Reproduce the lines of the records below between the line holding "What do you see at coordinates (1220, 150)" and the line holding "prominent [229, 1038]", inclusive.
── DATA
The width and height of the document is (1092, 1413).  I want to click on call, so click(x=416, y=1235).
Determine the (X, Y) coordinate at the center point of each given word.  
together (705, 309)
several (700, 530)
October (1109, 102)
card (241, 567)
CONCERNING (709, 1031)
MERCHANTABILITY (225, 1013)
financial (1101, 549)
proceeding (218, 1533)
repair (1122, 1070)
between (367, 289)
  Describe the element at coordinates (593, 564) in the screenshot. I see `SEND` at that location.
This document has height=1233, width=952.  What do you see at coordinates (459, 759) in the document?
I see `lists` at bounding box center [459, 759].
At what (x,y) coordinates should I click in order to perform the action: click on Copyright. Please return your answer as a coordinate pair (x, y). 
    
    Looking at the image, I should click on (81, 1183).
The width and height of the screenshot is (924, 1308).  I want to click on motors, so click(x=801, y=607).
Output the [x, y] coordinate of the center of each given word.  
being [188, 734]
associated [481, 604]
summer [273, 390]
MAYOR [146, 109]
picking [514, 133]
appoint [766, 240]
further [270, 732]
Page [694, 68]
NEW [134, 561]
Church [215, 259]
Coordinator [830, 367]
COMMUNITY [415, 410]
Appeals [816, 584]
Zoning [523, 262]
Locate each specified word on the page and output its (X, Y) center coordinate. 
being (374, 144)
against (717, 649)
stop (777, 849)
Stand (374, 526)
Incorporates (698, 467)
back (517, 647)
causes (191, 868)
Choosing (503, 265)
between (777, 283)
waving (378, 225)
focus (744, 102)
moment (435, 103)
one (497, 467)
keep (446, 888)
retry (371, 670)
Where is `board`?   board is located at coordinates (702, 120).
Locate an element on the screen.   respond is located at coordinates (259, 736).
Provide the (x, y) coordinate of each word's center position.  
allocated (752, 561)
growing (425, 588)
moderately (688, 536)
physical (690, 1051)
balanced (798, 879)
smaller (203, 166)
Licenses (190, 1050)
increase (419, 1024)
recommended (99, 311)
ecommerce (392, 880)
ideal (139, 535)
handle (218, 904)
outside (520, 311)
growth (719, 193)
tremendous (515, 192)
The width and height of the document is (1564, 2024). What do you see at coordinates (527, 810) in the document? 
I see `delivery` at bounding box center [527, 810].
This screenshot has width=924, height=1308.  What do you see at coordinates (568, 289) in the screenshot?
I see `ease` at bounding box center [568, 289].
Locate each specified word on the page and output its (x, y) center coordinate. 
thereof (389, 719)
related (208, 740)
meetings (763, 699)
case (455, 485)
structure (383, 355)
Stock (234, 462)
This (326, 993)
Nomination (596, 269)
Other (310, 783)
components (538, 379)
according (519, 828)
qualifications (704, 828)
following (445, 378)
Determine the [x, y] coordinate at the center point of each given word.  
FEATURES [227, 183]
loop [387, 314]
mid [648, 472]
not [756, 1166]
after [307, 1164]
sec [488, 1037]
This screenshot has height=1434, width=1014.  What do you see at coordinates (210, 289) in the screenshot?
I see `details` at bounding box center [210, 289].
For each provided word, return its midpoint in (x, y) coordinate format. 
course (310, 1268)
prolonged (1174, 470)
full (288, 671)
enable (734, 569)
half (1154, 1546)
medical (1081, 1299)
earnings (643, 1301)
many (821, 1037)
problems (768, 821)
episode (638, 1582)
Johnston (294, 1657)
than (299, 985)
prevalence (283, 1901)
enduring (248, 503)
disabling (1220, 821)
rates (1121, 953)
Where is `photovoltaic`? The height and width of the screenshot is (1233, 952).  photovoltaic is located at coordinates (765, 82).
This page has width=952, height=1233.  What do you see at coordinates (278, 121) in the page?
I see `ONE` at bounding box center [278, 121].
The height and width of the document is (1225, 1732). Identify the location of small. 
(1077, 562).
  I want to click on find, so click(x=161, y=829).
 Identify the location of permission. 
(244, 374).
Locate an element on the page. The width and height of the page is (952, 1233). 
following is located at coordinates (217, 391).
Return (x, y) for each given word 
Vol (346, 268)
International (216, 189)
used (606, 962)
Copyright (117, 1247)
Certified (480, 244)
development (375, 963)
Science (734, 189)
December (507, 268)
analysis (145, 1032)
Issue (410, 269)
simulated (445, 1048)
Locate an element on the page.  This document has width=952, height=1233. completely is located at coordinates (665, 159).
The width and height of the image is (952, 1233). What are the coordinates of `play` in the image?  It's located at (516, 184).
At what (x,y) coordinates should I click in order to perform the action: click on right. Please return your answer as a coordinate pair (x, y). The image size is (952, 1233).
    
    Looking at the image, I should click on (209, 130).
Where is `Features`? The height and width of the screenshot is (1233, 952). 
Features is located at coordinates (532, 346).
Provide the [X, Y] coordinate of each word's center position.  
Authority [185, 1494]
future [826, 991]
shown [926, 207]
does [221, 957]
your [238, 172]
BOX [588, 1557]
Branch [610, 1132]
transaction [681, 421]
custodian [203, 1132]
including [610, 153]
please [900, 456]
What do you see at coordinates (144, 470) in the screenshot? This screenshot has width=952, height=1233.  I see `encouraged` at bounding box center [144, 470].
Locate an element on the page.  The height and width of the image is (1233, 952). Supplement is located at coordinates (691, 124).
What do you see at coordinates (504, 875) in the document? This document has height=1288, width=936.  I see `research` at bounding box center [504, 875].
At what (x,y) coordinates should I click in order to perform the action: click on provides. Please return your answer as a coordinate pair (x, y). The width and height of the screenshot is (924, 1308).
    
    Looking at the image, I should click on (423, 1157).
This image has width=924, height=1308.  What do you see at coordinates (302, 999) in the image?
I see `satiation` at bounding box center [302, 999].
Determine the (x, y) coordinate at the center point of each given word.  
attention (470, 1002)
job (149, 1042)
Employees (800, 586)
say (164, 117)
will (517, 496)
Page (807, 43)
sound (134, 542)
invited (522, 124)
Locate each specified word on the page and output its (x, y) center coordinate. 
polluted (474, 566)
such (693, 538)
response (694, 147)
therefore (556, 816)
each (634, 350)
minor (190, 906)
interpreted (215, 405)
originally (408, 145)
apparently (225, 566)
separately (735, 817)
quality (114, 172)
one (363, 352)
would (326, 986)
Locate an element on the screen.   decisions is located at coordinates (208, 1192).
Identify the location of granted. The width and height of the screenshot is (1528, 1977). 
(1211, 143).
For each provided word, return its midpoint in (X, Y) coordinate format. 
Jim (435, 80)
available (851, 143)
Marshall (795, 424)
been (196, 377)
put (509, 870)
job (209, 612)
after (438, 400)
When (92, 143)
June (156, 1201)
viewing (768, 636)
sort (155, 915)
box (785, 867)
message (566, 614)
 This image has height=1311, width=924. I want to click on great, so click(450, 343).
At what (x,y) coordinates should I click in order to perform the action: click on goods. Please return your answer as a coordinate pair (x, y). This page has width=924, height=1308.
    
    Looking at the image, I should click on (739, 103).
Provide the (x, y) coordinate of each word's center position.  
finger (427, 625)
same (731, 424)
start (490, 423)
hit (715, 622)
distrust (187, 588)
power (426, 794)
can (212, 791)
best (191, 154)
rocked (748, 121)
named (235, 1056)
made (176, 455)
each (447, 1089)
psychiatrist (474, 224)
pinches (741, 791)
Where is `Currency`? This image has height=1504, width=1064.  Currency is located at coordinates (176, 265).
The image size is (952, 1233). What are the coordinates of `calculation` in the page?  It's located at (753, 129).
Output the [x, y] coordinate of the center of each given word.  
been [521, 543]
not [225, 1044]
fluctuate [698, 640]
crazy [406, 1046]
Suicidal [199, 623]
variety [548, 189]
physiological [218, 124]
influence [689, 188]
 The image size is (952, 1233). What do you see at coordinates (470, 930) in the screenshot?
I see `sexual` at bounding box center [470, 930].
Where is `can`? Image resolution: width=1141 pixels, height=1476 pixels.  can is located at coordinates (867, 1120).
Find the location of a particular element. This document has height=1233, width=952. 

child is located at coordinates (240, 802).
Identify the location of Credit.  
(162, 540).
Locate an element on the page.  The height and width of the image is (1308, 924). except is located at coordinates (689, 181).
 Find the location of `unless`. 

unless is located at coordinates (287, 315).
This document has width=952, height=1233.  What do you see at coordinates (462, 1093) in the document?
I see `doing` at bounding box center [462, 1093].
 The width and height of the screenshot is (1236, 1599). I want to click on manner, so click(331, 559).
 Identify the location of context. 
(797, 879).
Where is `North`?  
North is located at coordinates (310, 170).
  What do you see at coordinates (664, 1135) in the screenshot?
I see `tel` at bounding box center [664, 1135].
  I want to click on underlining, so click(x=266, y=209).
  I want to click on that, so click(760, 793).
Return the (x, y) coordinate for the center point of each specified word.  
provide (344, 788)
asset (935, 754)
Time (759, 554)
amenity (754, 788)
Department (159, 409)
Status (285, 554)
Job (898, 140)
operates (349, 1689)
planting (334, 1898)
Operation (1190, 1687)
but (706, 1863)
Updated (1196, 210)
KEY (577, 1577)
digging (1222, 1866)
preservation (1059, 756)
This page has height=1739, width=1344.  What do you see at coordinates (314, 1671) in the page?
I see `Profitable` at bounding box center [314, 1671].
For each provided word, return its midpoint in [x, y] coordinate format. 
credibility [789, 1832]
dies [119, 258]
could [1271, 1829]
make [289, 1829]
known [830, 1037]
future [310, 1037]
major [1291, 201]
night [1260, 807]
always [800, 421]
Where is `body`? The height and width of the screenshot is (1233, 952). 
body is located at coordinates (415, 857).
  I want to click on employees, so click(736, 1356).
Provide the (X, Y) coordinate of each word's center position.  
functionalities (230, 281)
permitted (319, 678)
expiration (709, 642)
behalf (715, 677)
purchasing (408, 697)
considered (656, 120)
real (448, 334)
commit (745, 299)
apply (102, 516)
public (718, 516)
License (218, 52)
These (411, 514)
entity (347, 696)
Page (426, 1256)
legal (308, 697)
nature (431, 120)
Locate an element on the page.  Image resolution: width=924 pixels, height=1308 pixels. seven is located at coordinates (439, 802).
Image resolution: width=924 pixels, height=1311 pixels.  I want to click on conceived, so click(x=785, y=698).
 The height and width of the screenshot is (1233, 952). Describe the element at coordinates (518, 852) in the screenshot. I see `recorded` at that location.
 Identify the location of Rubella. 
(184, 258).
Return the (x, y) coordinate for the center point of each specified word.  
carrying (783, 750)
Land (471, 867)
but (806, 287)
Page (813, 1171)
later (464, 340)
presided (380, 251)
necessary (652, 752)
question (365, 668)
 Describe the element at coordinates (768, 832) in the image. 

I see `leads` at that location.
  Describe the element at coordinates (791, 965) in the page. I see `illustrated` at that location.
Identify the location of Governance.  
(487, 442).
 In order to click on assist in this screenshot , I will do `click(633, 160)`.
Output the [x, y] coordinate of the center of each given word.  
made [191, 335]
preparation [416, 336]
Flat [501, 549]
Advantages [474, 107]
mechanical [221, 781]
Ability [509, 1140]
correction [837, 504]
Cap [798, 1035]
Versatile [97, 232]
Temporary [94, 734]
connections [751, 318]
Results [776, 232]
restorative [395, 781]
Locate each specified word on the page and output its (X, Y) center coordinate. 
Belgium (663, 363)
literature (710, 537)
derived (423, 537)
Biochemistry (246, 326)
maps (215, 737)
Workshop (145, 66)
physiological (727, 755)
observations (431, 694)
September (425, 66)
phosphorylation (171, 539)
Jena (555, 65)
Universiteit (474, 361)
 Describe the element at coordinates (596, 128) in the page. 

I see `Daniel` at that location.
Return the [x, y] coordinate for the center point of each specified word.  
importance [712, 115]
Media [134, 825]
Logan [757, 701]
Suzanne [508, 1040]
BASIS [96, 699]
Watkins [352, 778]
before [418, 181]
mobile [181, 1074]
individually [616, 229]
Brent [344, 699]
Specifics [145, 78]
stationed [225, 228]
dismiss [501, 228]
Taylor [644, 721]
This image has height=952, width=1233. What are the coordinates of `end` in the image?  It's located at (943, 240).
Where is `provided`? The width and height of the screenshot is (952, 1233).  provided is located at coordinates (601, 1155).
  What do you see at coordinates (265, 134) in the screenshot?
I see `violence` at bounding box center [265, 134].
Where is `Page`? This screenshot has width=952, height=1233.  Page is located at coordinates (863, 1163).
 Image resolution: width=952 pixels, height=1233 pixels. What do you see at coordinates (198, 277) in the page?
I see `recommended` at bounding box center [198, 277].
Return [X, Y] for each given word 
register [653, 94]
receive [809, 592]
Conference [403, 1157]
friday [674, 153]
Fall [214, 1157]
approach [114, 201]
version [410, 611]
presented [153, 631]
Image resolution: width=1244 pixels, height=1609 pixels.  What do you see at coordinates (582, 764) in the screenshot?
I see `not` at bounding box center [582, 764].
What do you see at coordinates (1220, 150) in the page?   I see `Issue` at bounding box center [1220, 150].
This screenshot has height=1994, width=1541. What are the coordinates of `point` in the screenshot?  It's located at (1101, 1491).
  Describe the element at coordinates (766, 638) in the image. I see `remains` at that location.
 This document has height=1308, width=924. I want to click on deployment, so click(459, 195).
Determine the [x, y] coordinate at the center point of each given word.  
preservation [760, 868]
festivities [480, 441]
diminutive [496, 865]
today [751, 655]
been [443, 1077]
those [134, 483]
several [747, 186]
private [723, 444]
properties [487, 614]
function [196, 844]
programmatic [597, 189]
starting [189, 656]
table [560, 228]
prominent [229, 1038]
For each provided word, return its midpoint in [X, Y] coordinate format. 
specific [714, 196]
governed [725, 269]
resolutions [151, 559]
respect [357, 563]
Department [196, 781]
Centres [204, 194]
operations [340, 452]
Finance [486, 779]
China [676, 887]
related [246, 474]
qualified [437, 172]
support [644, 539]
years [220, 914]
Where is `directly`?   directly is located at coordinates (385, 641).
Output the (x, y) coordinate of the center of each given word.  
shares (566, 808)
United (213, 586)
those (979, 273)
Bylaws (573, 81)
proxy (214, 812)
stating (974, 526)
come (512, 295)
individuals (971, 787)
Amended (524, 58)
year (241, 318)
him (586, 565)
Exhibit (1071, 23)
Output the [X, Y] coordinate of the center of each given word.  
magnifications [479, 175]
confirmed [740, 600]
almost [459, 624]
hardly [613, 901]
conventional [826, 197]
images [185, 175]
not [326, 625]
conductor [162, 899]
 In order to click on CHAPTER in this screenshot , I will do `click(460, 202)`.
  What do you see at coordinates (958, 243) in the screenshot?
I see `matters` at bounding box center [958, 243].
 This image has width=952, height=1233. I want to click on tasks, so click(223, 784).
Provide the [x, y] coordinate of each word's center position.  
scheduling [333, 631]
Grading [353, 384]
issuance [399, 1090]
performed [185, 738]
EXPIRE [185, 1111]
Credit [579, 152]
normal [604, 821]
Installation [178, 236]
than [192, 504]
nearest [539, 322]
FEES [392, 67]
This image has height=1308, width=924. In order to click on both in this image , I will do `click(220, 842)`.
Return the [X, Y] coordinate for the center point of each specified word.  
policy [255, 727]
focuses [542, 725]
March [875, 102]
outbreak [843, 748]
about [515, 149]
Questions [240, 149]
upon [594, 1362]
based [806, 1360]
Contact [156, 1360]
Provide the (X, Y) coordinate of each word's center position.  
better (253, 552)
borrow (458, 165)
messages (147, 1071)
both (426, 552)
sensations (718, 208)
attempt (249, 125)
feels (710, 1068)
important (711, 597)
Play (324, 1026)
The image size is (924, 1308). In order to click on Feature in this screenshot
────
SOLUTION TO THIS EXERCISE
What do you see at coordinates (1220, 150) in the page?   I see `Issue` at bounding box center [1220, 150].
This screenshot has height=1994, width=1541. What are the coordinates of `point` in the screenshot?  It's located at (1101, 1491).
  Describe the element at coordinates (766, 638) in the image. I see `remains` at that location.
 This document has height=1308, width=924. I want to click on deployment, so click(459, 195).
Determine the [x, y] coordinate at the center point of each given word.  
preservation [760, 868]
festivities [480, 441]
diminutive [496, 865]
today [751, 655]
been [443, 1077]
those [134, 483]
several [747, 186]
private [723, 444]
properties [487, 614]
function [196, 844]
programmatic [597, 189]
starting [189, 656]
table [560, 228]
prominent [229, 1038]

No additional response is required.